The few of you who read this blog will have noticed the somewhat introspective nature of some of my output for some months now... This is a function of a number of things... Primarily the fact I've been having difficulties with depression and anxiety recently. I discovered last week, however that a number of people have read these blogs and other updates on facebook and added 2+2 to make 42. Am I leaving the ordained ministry? Am I headed for divorce?

"Not so far as I am aware," would be my answer on both counts...
Why so public about it? Well, it is partly because I DO use the blog as a pseudo-journal... Working out some of my thoughts on screen. I don't have the personal discipline to write a purely personal journal (ironically it seems self-indulgent to me) and I appreciate the (small) audience of people who from time to time act as encouragers, as well as checks and balances (as in the episode mentioned above). In the same way I'm not self-disciplined enough to go to the gym or for a swim on my own regularly over a sustained period, but need others like my football mates to make me take time to exercise. Also, part of my particular condition has been a reluctance to articulate my problems (except under the guise of self-deprecating humour), lest I be seen as "weak" (and for other reasons), so I've had to be relatively public about admitting my needs recently... first with a few colleagues, then my leaders and subsequently my congregation... So, dear readers, please consider yourself in the loop now... Although reading back over the posts between May and October, anyone who didn't spot the signs of depression probably needs professional help themselves!

Is it appropriate for anyone to be exposing themselves in such a way? Particularly a Christian leader? Well the more I've read around the subject in scripture the more I'm convinced that God is more likely to work through my weaknesses than my strengths!

But again and again I came back to the question as to whether a blog is a healthy way to air any of these things. And, anyway, is blogging not just an exercise in vanity publishing without the expense of producing a book? This post has sat on my desktop for a week now, and in my darkest days this week I have seriously thought about taking down the entire blog. However, I've given it a reprieve and will continue for the time being. As for those of you who don't like the fact that I've been so navel-gazing recently, then, repspectfully, don't read it... or unfriend me on facebook to prevent you seeing syndication there... For those who have seen what I've written and got in touch one way or another to express concern or support, thank you.

Meanwhile I'm waiting for the day when the Methodist Recorder does a hatchet job on me! Then I'll have really broken through!

Tuesday, January 18, 2011

Everyone Needs Compassion (except myself)




Everyone needs compassion,
Love that's never failing;
Let mercy fall on me.

#### [Given information]
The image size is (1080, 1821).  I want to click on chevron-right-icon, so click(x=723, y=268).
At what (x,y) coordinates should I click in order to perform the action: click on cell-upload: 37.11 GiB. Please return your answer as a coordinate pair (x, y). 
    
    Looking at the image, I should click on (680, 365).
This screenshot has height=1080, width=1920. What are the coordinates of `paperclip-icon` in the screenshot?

#### [Request 1]
According to the blog post, who does the writer say makes them take time to exercise?
#### [Request 2]
Quote the blog post word for word, starting with "Is it appropriate" and going on through "than my strengths!".

#### [Response 1]
Their football mates.

#### [Response 2]
Is it appropriate for anyone to be exposing themselves in such a way? Particularly a Christian leader? Well the more I've read around the subject in scripture the more I'm convinced that God is more likely to work through my weaknesses than my strengths!